Web edition: October 29, 2012
Print edition: December 1, 2012; Vol.182 #11 (p. 18)
Perhaps living in a “nanny state” isn’t half bad. In a Minnesota county that banned smoking in public places in 2007, the heart attack rate dropped by one-third after the ban compared with the period just before the restrictions were phased in, researchers report in the Oct. 29 Archives of Internal Medicine.
The study is the longest analysis to date to measure a smoking ordinance’s effect on community-wide heart health, says study coauthor Richard Hurt, an internist at the Mayo Clinic in Rochester, Minn.
“Our hope is that this will turn the page on this chapter, and whether secondhand smoke is associated with heart attacks,” Hurt says. “It is.”
Olmsted County prohibited smoking in restaurants on January 1, 2002, and expanded the ban to all workplaces, including bars, on October 1, 2007. Cigarette smoke inhalation increases heart attack risk, so Hurt and his colleagues calculated the rate of heart attacks during the 18 months preceding the enactment of the first ordinance and the 18 months immediately after the full ban went into effect.
The county has a population of nearly 145,000 people. Medical records show 187 heart attacks there in the 18 months before the first smoking ban and 139 in the same time frame immediately after the full prohibition began. When adjusted to account for demographic changes in the county's population between the two periods, the data revealed an annual heart attack rate of 151 per 100,000 people before and 101 per 100,000 afterward.
Olmsted County is hardly the first to enact curbs on public smoking, but the county benefits from having an exhaustive medical database of its residents to analyze. The new study and a litany of similar findings impress even those who promoted smoking bans early on. “Initially, when these ordinances were passed, I don’t think anyone really expected to see such a rapid cardiovascular effect,” says Pamela Ling, an internist at the University of California, San Francisco. “But I think the evidence now — particularly linking smoke-free policies and real medical outcomes — is really quite strong.”
The new data reflect less smoke exposure and probably also less smoking, she says. “One of the arguments was that smoke-free policies would restrict it in the workplace but that people would smoke more at home,” Ling says. “But actually, studies suggest ... that people don’t compensate.”

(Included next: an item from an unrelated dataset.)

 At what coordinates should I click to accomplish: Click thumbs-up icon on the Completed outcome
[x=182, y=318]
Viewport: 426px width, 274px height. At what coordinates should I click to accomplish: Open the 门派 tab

Hurt says he hopes the emerging antismoking ethic will now spread to automobiles. When someone smokes in a car, he says, “the concentration of secondhand smoke is just amazing.”

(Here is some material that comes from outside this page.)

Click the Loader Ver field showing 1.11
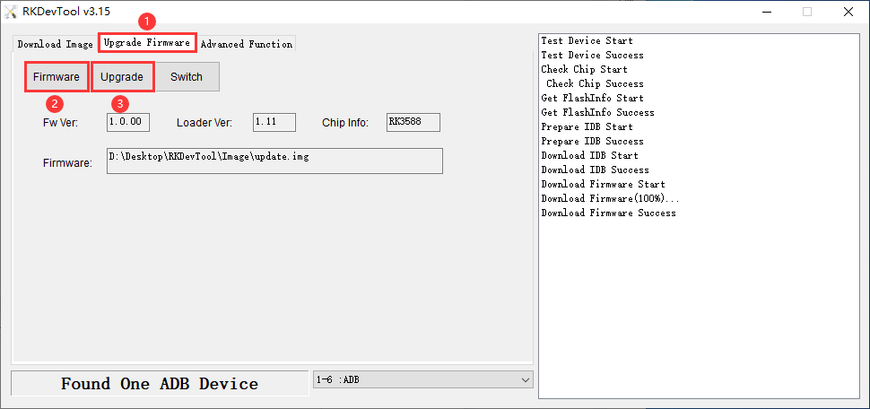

R.D. Hurt et al. Myocardial Infarction and Sudden Cardiac Death in Olmsted County, Minnesota, Before and After Smoke-Free Workplace Laws. Archives of Internal Medicine. Online October 29, 2012.
N. Seppa. Secondary smoke carries high price. Science News. Volume 153, Jan. 17, 1998, p. 36
R.P. Sargent et al. Reduced incidence of admissions for myocardial infarction associated with public smoking ban: before and after study. British Medical Journal. Volume 328, 2004, p. 977.